*** RECORDED INFORMATION ***
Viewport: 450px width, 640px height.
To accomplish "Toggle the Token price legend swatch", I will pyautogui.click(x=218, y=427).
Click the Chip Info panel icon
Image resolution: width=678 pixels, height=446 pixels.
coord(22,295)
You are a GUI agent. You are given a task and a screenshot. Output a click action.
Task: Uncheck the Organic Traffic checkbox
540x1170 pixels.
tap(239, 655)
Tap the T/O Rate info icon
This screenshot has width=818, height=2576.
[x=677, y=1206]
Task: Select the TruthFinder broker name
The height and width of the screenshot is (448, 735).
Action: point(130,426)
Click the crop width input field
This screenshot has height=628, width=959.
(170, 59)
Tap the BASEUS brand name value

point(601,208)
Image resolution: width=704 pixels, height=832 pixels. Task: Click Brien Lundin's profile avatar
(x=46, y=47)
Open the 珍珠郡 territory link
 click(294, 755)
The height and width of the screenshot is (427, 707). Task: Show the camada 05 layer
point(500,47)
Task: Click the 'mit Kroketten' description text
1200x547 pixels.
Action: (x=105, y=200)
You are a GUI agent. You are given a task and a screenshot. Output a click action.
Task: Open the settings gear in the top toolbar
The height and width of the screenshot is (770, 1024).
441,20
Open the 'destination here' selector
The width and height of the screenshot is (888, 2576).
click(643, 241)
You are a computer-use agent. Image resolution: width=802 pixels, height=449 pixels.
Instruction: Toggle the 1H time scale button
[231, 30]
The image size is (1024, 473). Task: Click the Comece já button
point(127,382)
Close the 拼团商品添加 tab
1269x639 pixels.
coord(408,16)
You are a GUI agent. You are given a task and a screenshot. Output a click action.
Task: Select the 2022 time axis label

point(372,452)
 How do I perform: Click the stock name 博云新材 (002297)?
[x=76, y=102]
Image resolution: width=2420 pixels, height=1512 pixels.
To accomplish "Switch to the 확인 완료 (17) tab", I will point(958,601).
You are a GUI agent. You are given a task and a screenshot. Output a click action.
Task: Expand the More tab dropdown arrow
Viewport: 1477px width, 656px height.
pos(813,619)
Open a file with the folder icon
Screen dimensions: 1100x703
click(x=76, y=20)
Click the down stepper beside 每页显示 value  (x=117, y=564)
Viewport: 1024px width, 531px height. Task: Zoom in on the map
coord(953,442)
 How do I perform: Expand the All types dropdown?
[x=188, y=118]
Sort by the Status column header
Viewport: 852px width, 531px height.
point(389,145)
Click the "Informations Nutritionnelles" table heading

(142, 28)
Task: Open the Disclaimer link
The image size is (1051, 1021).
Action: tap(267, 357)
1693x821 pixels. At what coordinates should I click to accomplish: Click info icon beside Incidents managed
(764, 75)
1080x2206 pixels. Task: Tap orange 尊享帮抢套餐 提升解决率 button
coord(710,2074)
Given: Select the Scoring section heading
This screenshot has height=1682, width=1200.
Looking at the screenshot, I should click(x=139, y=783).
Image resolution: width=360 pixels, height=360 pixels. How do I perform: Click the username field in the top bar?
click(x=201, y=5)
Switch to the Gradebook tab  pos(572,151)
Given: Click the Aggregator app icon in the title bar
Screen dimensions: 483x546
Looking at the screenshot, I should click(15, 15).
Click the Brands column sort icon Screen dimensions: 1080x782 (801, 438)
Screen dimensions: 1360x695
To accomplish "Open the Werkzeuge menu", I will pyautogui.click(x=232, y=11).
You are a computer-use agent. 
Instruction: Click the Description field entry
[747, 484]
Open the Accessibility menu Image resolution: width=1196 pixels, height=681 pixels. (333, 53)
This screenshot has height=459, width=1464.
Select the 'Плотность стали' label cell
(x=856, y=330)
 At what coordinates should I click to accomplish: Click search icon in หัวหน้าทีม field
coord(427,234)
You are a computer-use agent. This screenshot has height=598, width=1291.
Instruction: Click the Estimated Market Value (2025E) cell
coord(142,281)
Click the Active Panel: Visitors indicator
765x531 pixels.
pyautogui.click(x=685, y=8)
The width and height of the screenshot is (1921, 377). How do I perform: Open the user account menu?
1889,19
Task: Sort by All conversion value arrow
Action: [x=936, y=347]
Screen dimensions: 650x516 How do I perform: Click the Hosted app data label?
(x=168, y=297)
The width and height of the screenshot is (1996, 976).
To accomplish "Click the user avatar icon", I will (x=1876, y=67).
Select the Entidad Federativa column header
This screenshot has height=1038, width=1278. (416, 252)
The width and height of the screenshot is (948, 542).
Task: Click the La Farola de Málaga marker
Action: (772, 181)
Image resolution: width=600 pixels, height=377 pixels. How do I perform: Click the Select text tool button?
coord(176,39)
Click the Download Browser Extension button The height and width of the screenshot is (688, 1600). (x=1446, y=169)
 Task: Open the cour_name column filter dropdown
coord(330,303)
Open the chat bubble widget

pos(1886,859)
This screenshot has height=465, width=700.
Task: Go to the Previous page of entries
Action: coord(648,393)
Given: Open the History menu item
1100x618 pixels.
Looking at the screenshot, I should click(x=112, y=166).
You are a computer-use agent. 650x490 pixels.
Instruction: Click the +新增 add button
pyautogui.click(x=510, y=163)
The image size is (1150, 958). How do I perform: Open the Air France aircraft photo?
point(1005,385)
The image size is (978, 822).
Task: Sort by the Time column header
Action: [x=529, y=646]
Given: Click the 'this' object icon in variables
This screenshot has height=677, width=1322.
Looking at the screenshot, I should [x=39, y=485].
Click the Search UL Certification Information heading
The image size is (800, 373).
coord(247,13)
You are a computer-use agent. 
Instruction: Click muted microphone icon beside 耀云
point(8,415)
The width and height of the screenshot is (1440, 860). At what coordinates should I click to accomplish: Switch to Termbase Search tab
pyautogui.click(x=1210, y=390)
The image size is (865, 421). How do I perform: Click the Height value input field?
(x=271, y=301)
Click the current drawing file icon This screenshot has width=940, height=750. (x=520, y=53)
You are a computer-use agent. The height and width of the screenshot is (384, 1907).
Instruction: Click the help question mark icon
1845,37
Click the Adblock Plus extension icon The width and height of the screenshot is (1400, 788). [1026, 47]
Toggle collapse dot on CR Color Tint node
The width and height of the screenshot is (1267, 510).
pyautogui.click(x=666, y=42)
*** End of RECORDED INFORMATION ***
TO DO:
Return all lines from the data above with "computer" in them.

WRITTEN SOLUTION:
You are a computer-use agent. Image resolution: width=802 pixels, height=449 pixels.
You are a computer-use agent. 
You are a computer-use agent. This screenshot has height=598, width=1291.
You are a computer-use agent. 650x490 pixels.
You are a computer-use agent. 
You are a computer-use agent. The height and width of the screenshot is (384, 1907).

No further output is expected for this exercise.